Source ->
# Introduction to Regular Expressions in Python

## What are Regular Expressions?


Regular expressions, or regex for short, are a sequence of characters that define a pattern to search for in a string. Some examples of what they look like are: `^\w{5}\s\w{5}$`, `[xyz]{2}`, and `\d{4}`.

Each of these regular expressions are composed of smaller ones that have a specific task to search for a particular pattern in a string. When you combine multiple regular expressions together, you form a more complex regular expression that can search for multiple patterns at once. 

## How can regex be used?

Regex can be used when you are working with a single string or multiple strings that may show up in a list/dictionary. It’s a very useful tool for Data Scientists because of its capabilities of searching through large text data, lists/dictionaries of strings, or even tables that contain strings with relevant data. When you are dealing with many strings, a large text file, or even just one really long string and you need to find where exactly a pattern lies and potentially perform other operations on those areas, regex comes in handy.

### The regex methods

The first step in using regex is importing the module called `re`.

The `re` methods are:
- `findall()` $\to$ searches a string for ALL instances of a pattern,
- `search()` $\to$ searches the string for the FIRST instance of a pattern,
- `match()` $\to$ searches the BEGINNING of a string for the instance of a pattern ,
- `sub()` $\to$ will replace all (or a specified number of) the substrings that match a pattern,
- `split()` $\to$ will split the string at each instance of a pattern (or a specified number of instances),

Note: you will call these methods by preceding them with re. (`re.findall()`, `re.sub()`, etc.)

Jobs ->
a - According to the introduction to regular expressions in Python, which `re` method searches only the beginning of a string for a pattern?
b - In two sentences, what does the introduction to regular expressions in Python say?
c - Reproduce the part of the introduction to regular expressions in Python starting with "# Introduction to" and going on through "patterns at once.".

Recorded data ->

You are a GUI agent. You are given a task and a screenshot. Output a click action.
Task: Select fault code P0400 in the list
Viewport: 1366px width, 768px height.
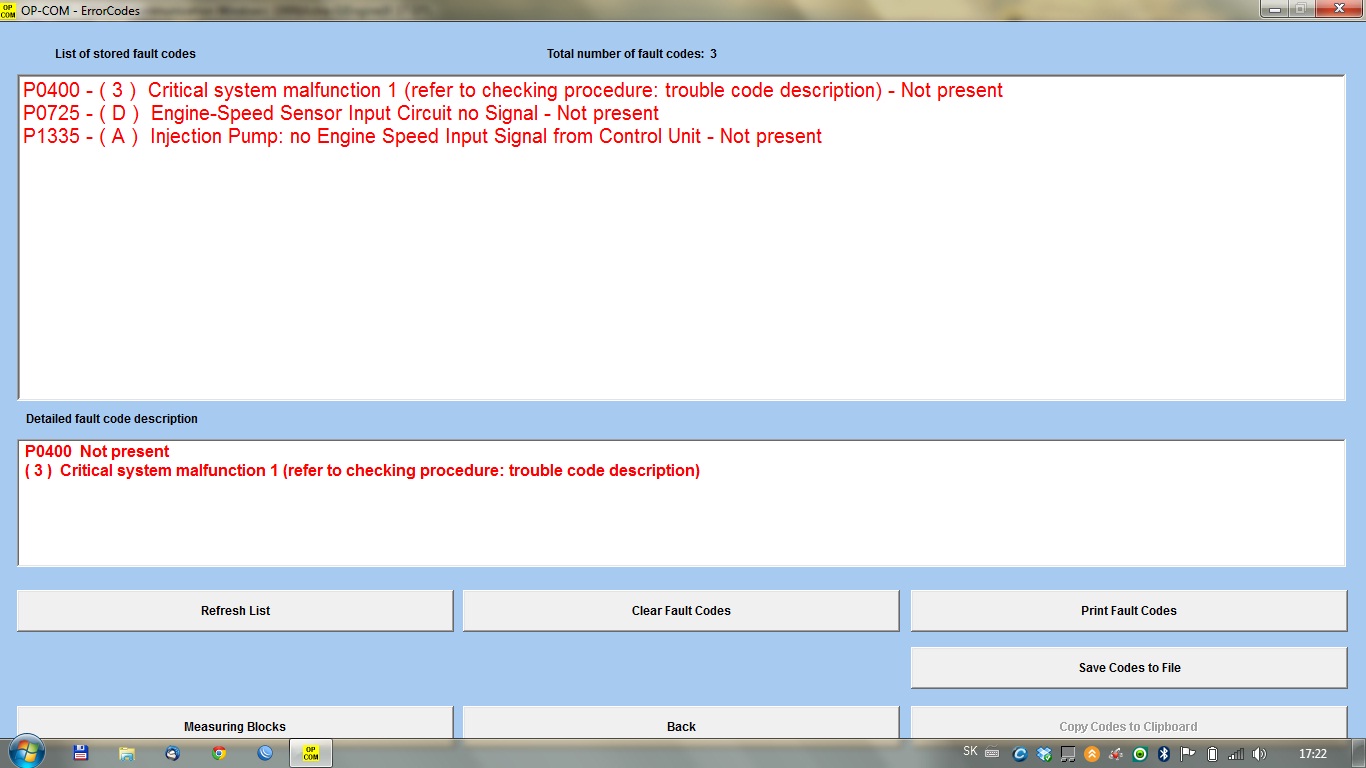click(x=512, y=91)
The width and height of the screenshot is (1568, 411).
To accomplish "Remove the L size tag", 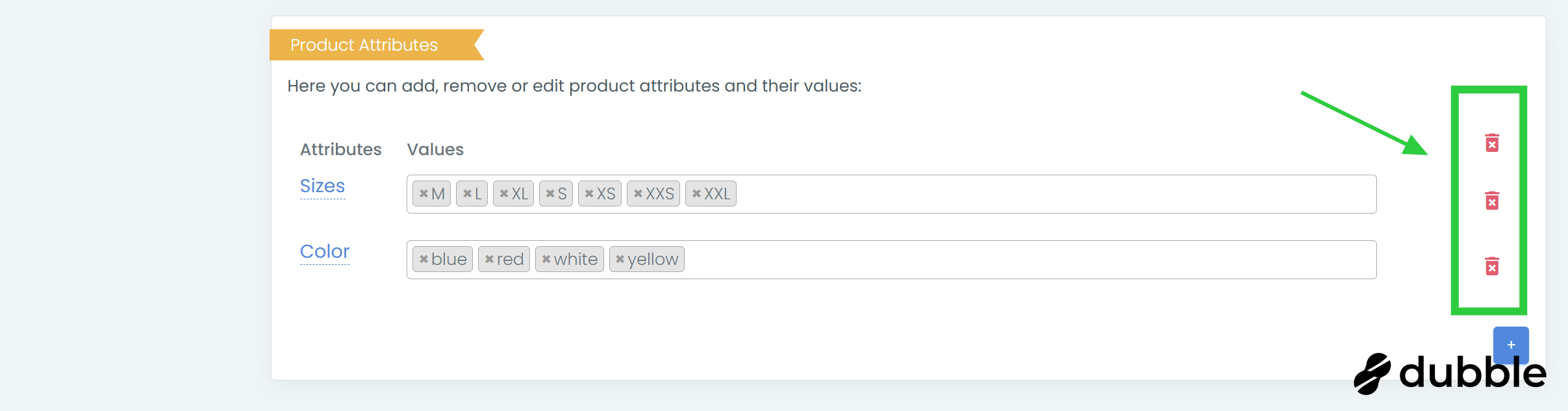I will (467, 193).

Task results ->
a - `match()`

b - Regular expressions are character sequences that define a pattern to search for in a string, and combining smaller ones forms a more complex regex that can search for multiple patterns at once. After importing the `re` module, you can use methods such as `findall()`, `search()`, `match()`, `sub()`, and `split()` to find, replace, or split on patterns, which makes regex useful for Data Scientists working with large text data.

c -
# Introduction to Regular Expressions in Python

## What are Regular Expressions?


Regular expressions, or regex for short, are a sequence of characters that define a pattern to search for in a string. Some examples of what they look like are: `^\w{5}\s\w{5}$`, `[xyz]{2}`, and `\d{4}`.

Each of these regular expressions are composed of smaller ones that have a specific task to search for a particular pattern in a string. When you combine multiple regular expressions together, you form a more complex regular expression that can search for multiple patterns at once.